How to define two variable in foreach command??

Hello,

I just want to know how If it's possiple to define 2 variable using foreach command ???

I have directory inside that directory around 1000 file, I want to rename all of this files to something I have it in a list. Example :-

------This is what in my directory----------
d1
d2
d3
d4
d5
------------------------------------------------------

I have a LIST which containe the new naming "more new_name" and I have this

omd1
omd2
omd3
omd4
omd5

I tried to do crazy way to done it :-

# ls mydirectory >> old_name
# foreach file (`more old_name`) file2 (`more new_name`)
mv $file $file2
end

I know this is crazy but I don't know how to do it

Please do help me

hi,
i would suggest a different approach.

list the names of all the files in a file

$ ls > outfile

now the file new_name is expected to contain 1000 names
so paste the two files

$paste outfile new_name > newfile

the newfile will contain

d1 omd1
d2 omd2
d3 omd3
... and so on

now open the file and prepend "mv" to the beginning of each line

$vi newfile

:%s/^/mv /g

don't forget the space
now save the file
and say
$sh newfile

and bingo...

hope it helps

asif

Asif,

:%s/^/mv /g

Here can u explain what %s signifies.. ^ denotes the beginning.. and what is this g for?? it denotes all the lines is it??

TIA,
Nisha

:%s/^/mv /g

this is a command mode operation of the vi editor.
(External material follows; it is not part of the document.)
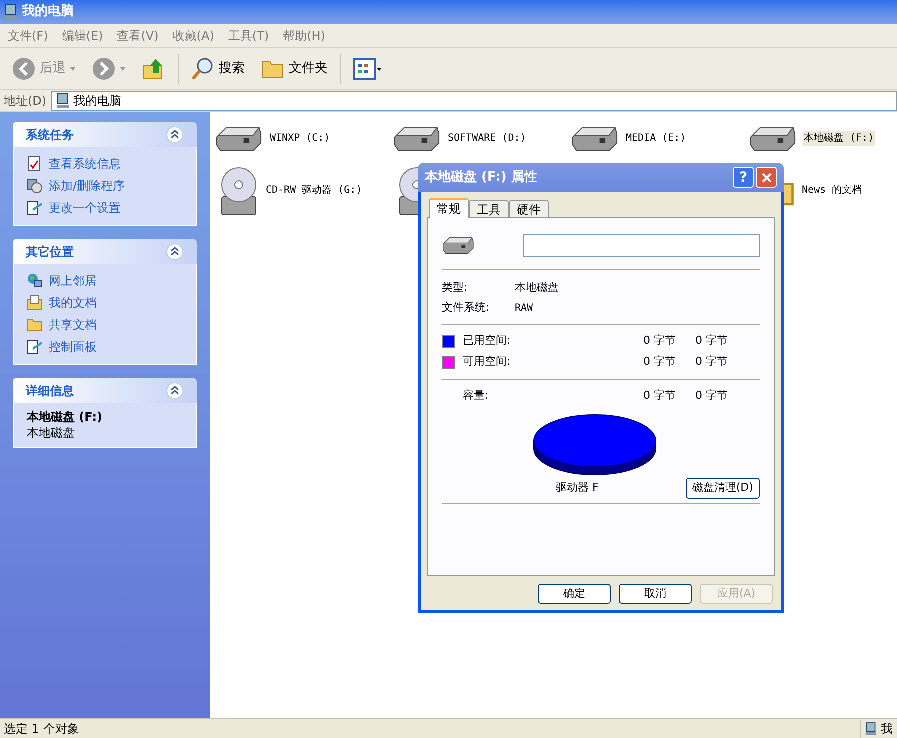 Image resolution: width=897 pixels, height=738 pixels. What do you see at coordinates (488, 138) in the screenshot?
I see `drive-label: SOFTWARE (D:)` at bounding box center [488, 138].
open any file in the vi editor
press ESC once and type :

you will get this prompt on the bottom left of your screen

%s is for substitution.
^ is a special symbol which denotes the beginning of each line
"mv " please note there is a space after mv is the string to be substituted
and g is for replacing all the instances
g is of no use here as there will be only one beginning of the sentence in each line, but if there are multiple instances of the search string ( in this case "^"), the option g is used to replace all the instances. if not given, then only the first instance of the search string in each line will be replaced.

asif

sorry
i wrote more than what you asked.
didn't read your mail carefully

well from what your example says why dont you just do it this way.

#! /bin/ksh
cd (path to your directory here)
for i in `ls`; do
mv $i om$i
done

but then again. maby im not understanding your question.

%s is substitution across all rows in the file.

You could use '1,$ s' for the same (1 is first $ is last) - which is the same - but you also can do '1,10 s' which is rows 1 to 10.....etc.

Thanks Peter..I got that...

nisha, your solution is fine. but what if the filenames are not in order

sort the files...

no
i mean to say
what if the names are not d1,d2,d3...
and something like

myfile, usr,bin,web,index ... etc.

The use the paste solution suggested earlier.

file_1 file_2 > file_3
------ ------- ------
111 cat 111 cat
222 dog 222 dog
333 cow 333 cow

paste -d" " file_1 file_2 > file_3
sed -e "s/^/mv /g" ie "s/$/;/g" file_3 > file_4

The chmod 755 for file_4 and run it. You'll have a log of the mappings in file 3 and 4 as well.

file_4
-------
mv 111 cat;
mv 222 dog;
mv 333 cow;

But still wont the sort help ... it sorts in the alphabetical order and then we can proceed using the paste command and so on...

what do you want to sort.
when the filenames are random, then you can not generate those filenames using this

secondly, when you are using the paste command, there is no need to sort as the list could be required in any order depending on the the user.

Yeah...the sorting is dependant on what is wanted to be acheived.

The 'ls' command will produce a sorted list of files in a directory.
The file containing the new names may or may not require sorting - depends on the users need. Sort may well be needed and used. But it may not too!